§ Work instruction 1: Decide whether each statement below agrees with the interpreter profile, answering yes or no and quoting the exact words from the profile that settle it. (a) Her father worked and lived in England for 12 years. (b) She left Poland and went straight to Australia. (c) She was born in Poland.
§ Work instruction 2: Write the next part of the interpreter profile, picking up after its final sentence.

Interpreter Profile: Jolanta Sieradzki
Jolanta Sieradzki studied English while at university. She was inspired to become an interpreter by her first experiences in Australia, after arriving from Poland in the '80's. Jolanta writes about her role, her commitment to help others, and her experiences as a bilingual speaker. Her story follows ...
A new life in Australia leads to a rewarding career
I was born in Poland during the time of communism. The country was being rebuilt after the damages of the Second World War. There were many challenges and lack of opportunities, especially for young people. I was inspired as a child by the life of my father. He experienced a more peaceful and happy life while he worked and lived in England for 12 years, so when the opportunity presented itself to study while learning to become an accountant, I was very happy. Learning a new language, as well as experiencing another culture, was always very appealing to me.
There were many hardships and in 1981, but despite all obstacles, I was able to fulfil my dream and emigrate to Austria and then to Australia in 1983 with my husband and young son. Knowledge of English proved to be a very useful and practical skill. In my spare time I enjoy reading books simultaneously in Polish and English if a translation is available. My favourite topics include: psychology, art and travel, but also novels and detective stories. My interests also include listening to music like traditional jazz, folk and baroque.

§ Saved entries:
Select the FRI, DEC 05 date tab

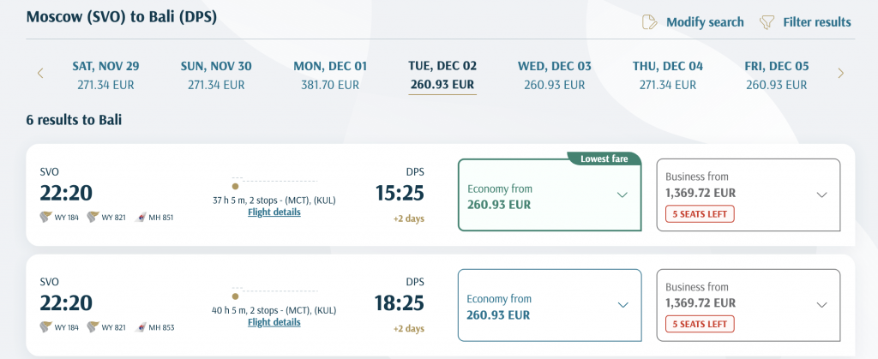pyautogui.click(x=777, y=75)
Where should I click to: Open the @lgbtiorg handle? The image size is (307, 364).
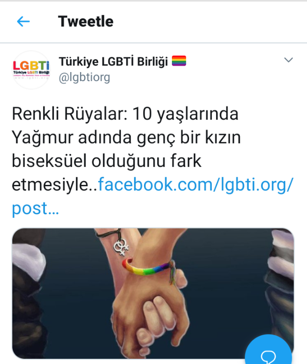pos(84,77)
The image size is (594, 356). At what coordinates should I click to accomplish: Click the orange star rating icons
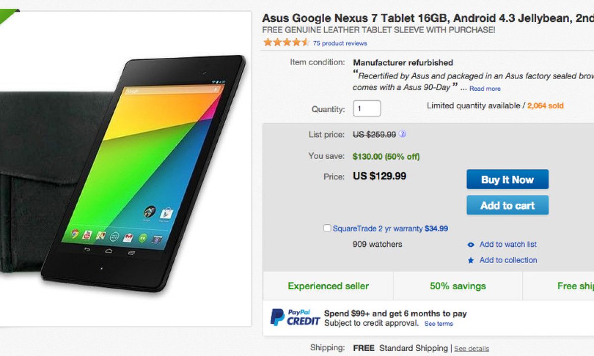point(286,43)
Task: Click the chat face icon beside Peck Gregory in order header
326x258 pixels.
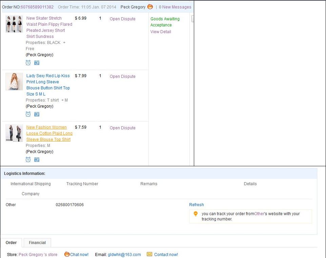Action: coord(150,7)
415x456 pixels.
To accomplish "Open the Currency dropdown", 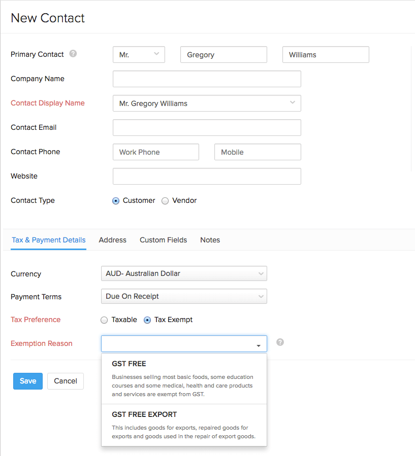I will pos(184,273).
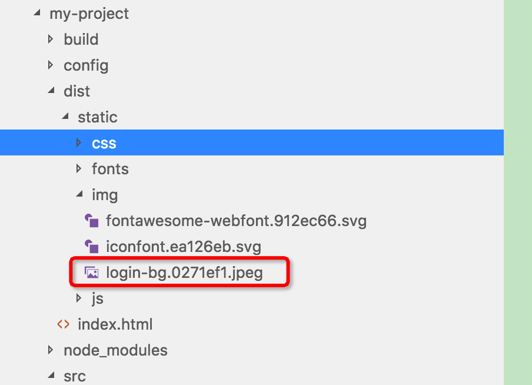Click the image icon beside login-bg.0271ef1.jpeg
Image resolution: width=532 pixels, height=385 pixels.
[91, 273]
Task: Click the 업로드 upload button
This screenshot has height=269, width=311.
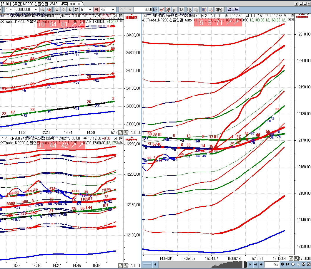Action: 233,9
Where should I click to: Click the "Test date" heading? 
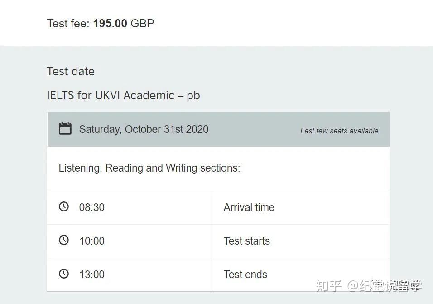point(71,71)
==
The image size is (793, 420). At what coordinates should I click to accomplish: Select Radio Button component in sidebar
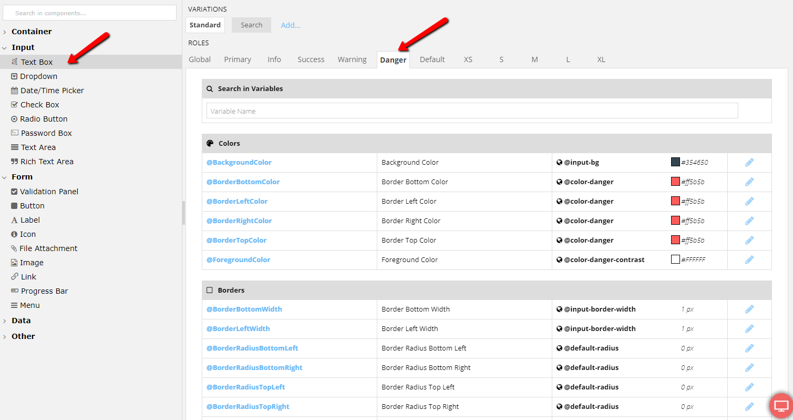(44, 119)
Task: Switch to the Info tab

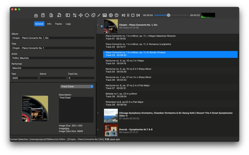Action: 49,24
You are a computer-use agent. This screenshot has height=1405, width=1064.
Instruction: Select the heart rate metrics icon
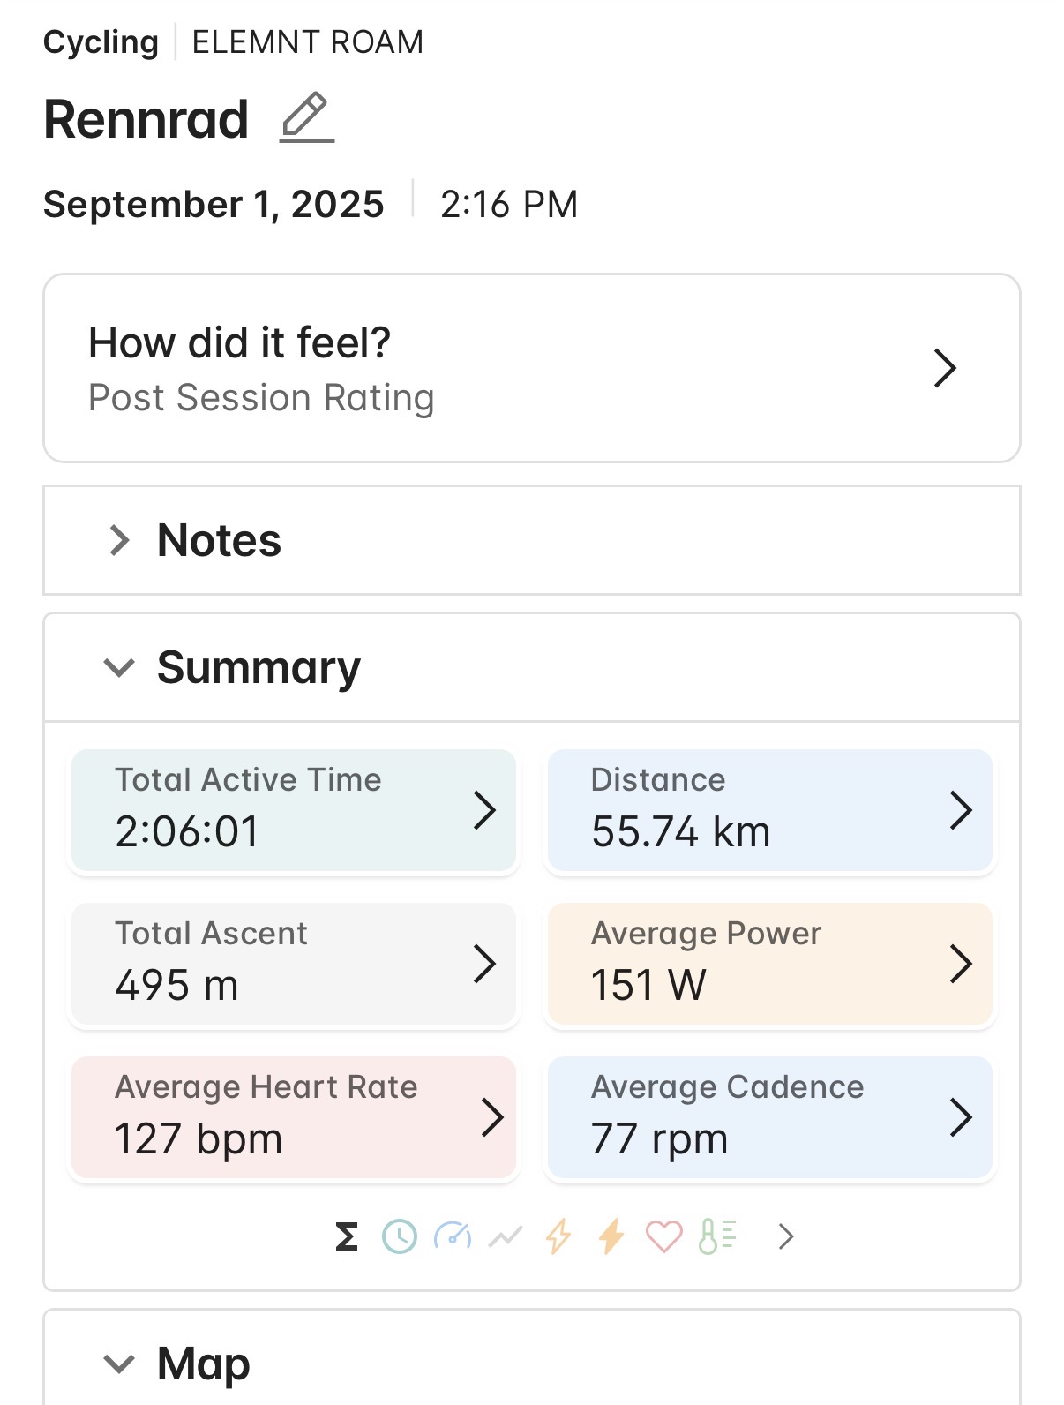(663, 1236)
--
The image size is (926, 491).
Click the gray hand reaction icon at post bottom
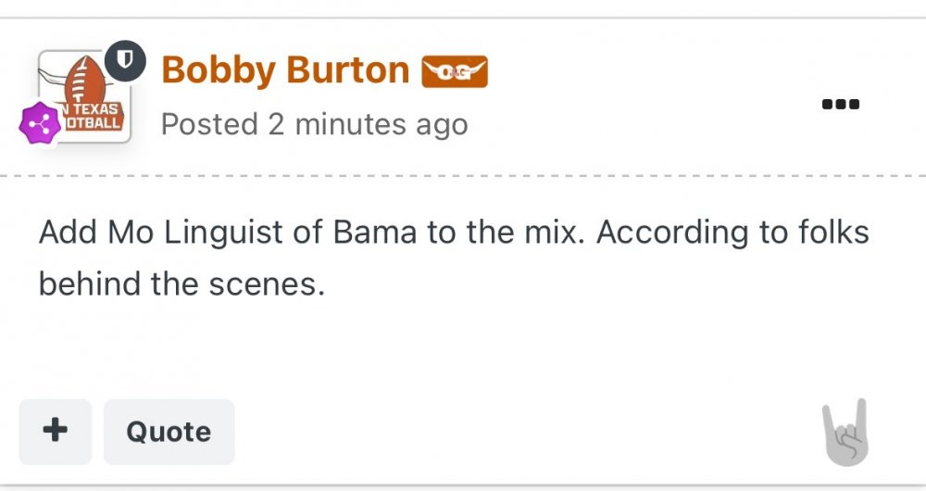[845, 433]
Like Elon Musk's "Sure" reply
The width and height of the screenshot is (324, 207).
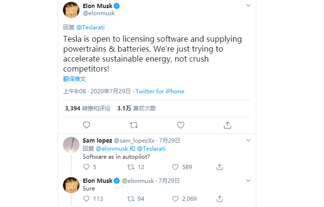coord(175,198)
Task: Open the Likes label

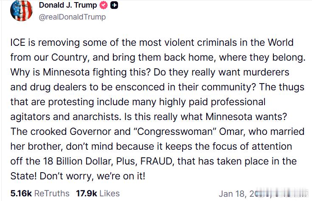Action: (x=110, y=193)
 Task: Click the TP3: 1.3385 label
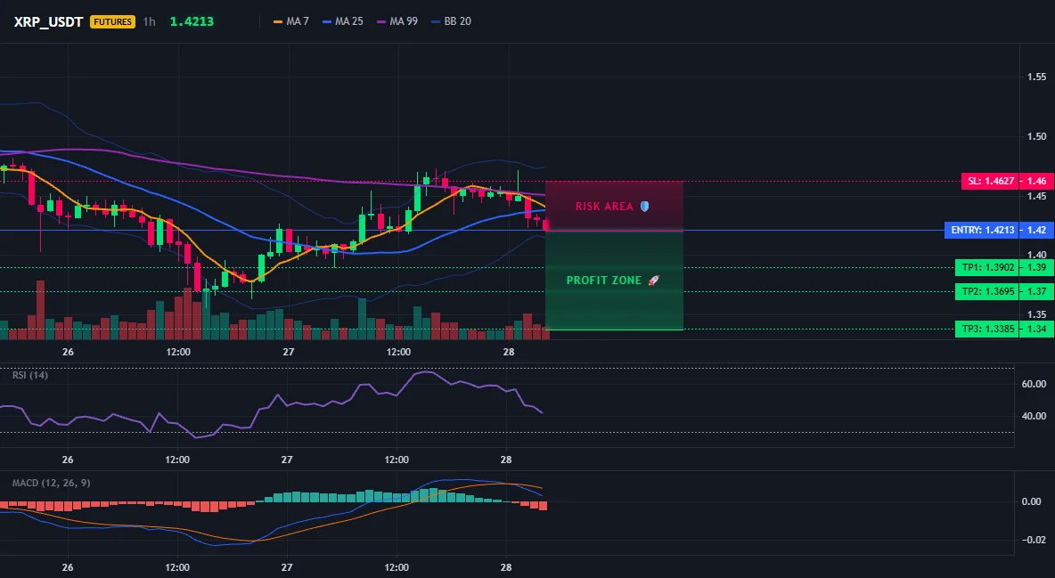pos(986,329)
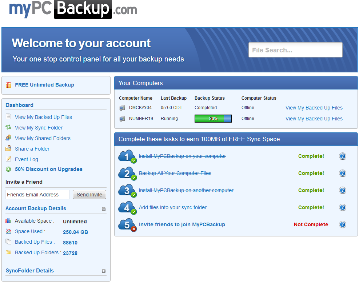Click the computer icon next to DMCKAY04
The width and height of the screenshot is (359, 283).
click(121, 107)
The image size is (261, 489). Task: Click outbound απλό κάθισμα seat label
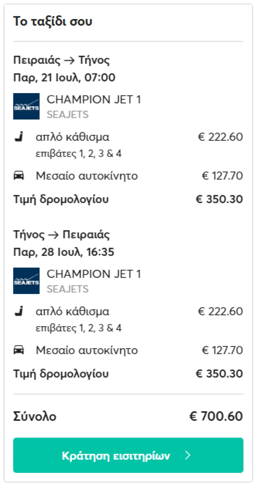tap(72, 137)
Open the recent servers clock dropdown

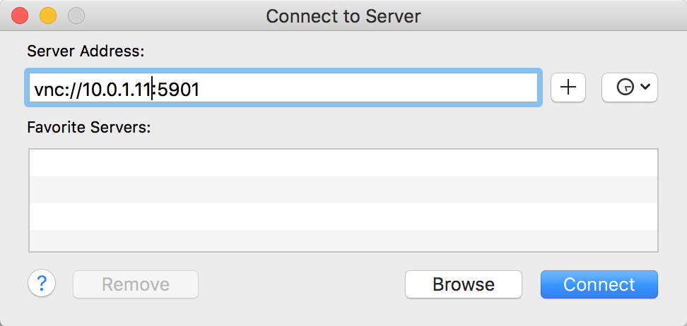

§ Answer box 1:
(a) Yes: "He experienced a more peaceful and happy life while he worked and lived in England for 12 years"
(b) No: "emigrate to Austria and then to Australia in 1983 with my husband and young son"
(c) Yes: "I was born in Poland during the time of communism."

§ Answer box 2:
I was inspired to become an interpreter after attending medical or other appointments and seeing brochures translated into Greek, Polish, Arabic or other languages. I realised how important and useful it is to help others who do not speak the language. I knew that many people, especially elderly people in my community, would greatly benefit from such assistance. With my love of the languages and a desire to help my community, professional interpreting was an obvious choice for me. I have now been an interpreter for 10 years.
Interpreting gives me an opportunity to experience a wide variety of situations and areas that are not accessible to most people. This includes interpreting assignments offered by TIS National both face-to-face as well as over the phone. When my phone rings after 10pm at night I know that it might be TIS National with an interpreting request to assist with border control at an airport, or an emergency services call. Interpreting is interesting and challenging. It encourages continuous learning and expanding the vocabulary as well as improving interpreting techniques.
I still remember one interpreter who offered me some guidance after working in the field for over 30 years. Always be confident but respectful of others. Treat staff and agencies that offer you interpreting assignments.